◆ Provided passage:

────────────────────────────────────────

In a rather unusual move, Eli Lilly has changed the endpoint of an ongoing Phase III trial assessing its experimental beta amyloid antibody solanezumab in patients with Alzheimer’s disease.
The original design of the EXPEDITION3 trial included co-primary endpoints measuring change to cognition and function in patients taking the drug versus placebo, but Lilly has now demoted the latter to a secondary target.
The drug giant says the move is driven by “emerging scientific evidence” supporting the notion that cognitive decline precedes and predicts functional decline in Alzheimer's disease, particularly in earlier stages of the disease, and not because it has seen any study data.
Lilly will continue to remain blinded to study data until after the database lock occurs in the fourth quarter of 2016, it said, noting that the endpoint change will not affect anything related to the actual conduct of the trial.
Interestingly, the firm stressed that it understands regulators globally will continue to view both cognitive and functional endpoints as necessary for clinical trials in people with mild Alzheimer's dementia, and that regulatory guidance has been to include these as co-primary endpoints.

────────────────────────────────────────

◆ Entries provided:
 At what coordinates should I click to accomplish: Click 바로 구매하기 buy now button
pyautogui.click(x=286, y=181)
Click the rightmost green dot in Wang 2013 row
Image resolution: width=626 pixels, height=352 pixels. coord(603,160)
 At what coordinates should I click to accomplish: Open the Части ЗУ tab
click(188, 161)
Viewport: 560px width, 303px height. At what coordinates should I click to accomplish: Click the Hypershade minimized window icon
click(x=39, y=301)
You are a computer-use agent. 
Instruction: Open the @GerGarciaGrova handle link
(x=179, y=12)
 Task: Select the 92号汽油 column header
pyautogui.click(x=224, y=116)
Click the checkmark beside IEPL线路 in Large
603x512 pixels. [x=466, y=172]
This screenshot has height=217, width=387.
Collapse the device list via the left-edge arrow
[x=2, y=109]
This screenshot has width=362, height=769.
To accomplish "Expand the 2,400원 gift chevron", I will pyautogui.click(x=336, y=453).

────────────────────────────────────────

◆ Exercises to complete:
- a) In the passage on the solanezumab trial, when does Lilly say the database lock will occur?
- b) Duplicate the stretch of the passage on the solanezumab trial from "The original design" through "of the trial.".

◆ Results of the tasks:
- a) In the fourth quarter of 2016.

- b)
The original design of the EXPEDITION3 trial included co-primary endpoints measuring change to cognition and function in patients taking the drug versus placebo, but Lilly has now demoted the latter to a secondary target.
The drug giant says the move is driven by “emerging scientific evidence” supporting the notion that cognitive decline precedes and predicts functional decline in Alzheimer's disease, particularly in earlier stages of the disease, and not because it has seen any study data.
Lilly will continue to remain blinded to study data until after the database lock occurs in the fourth quarter of 2016, it said, noting that the endpoint change will not affect anything related to the actual conduct of the trial.